Every tree is a history book. Its rings are like pages inscribed with the details of each season. A tree remembers lean years and plentiful ones, fires and droughts, even the death of its neighbors.

What a story an ancient tree could tell! And every time Robin Wade works with a fallen old tree, he unveils its sagacious pages to reveal the tree’s ancient wisdom.

One spectacular story is behind this particular custom desk. It was built from a tree that had, for nearly 100 years, shaded the Barton Hall Plantation, in Cherokee, AL. The house is a plantation home and a National Historic Landmark by the National Park Service’s standard. Built around 1848 in Greek Revival style, Barton Hall’s front entrance is framed by elegant pillars, instantly recalling the antebellum era and the Civil War.

When this tree was felled by a storm, the late photojournalist Charles Moore (known for his photography of America’s Civil Rights Movement) documented RWF taking it away to the studio. Moore’s photographs of Martin Luther King Jr. at rallies, Birmingham’s protesters fending off police attacks, Montgomery’s Freedom Marches, and his photos on Life magazine covers made him one of the most compelling documentarians of all time, so it made sense for him to pay tribute to a tree that had been rooted in the heart of both slave times and the Civil Rights turmoil. It is only fitting that when it fell, Moore was the one to document its open pages. His last project became a photographic record of a day in the life of a woodworker.

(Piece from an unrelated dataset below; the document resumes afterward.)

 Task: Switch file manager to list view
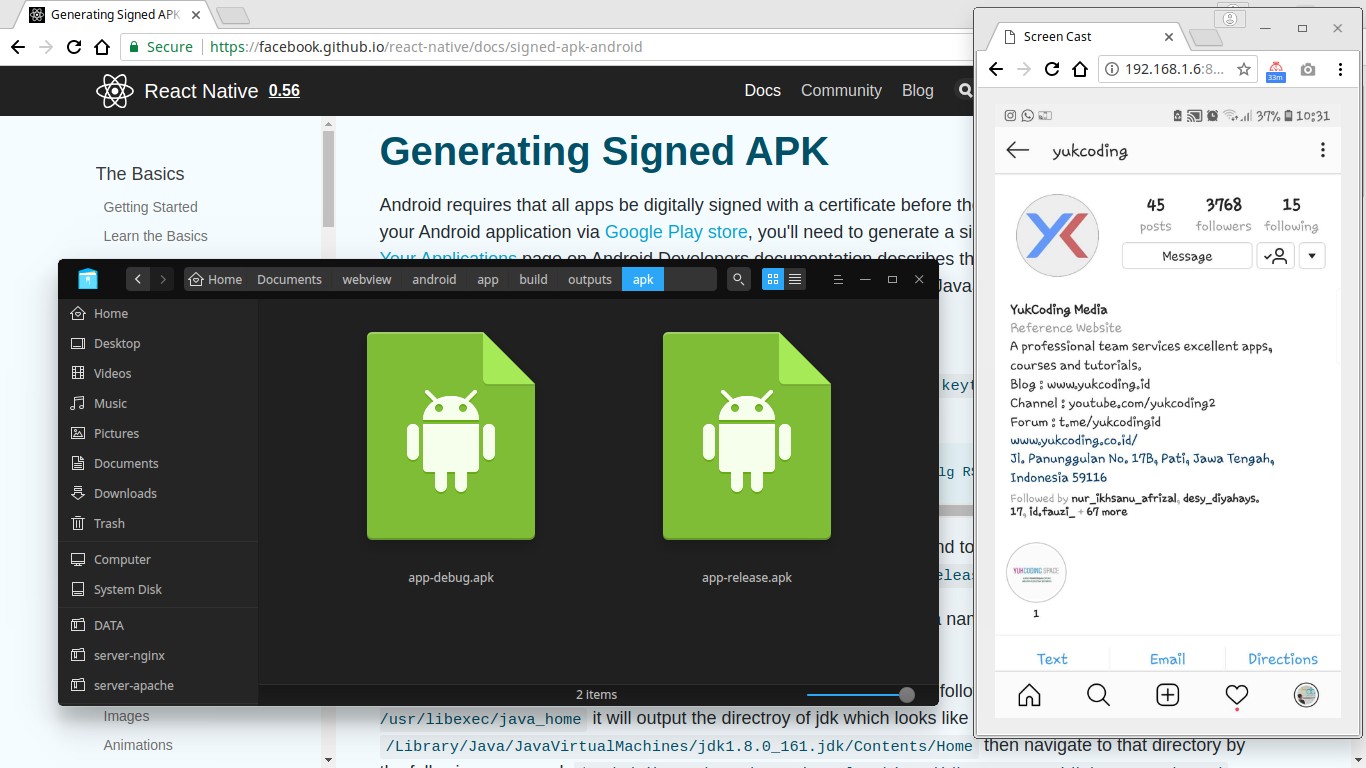pyautogui.click(x=795, y=279)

This slab desk was not an ordinary custom task commissioned by a patron. Rather, Robin customized it to the shape and grains of the tree. The best cut slab exposes a tree’s rings by cutting longwise along the trunk, so that each layer’s records are well defined. Flitch sawing maintains the slabs’ natural, uneven edges. Memories of the Civil Rights Movement juxtaposed with Barton Hall and Charles Moore’s legacy are now immortalized in this desk.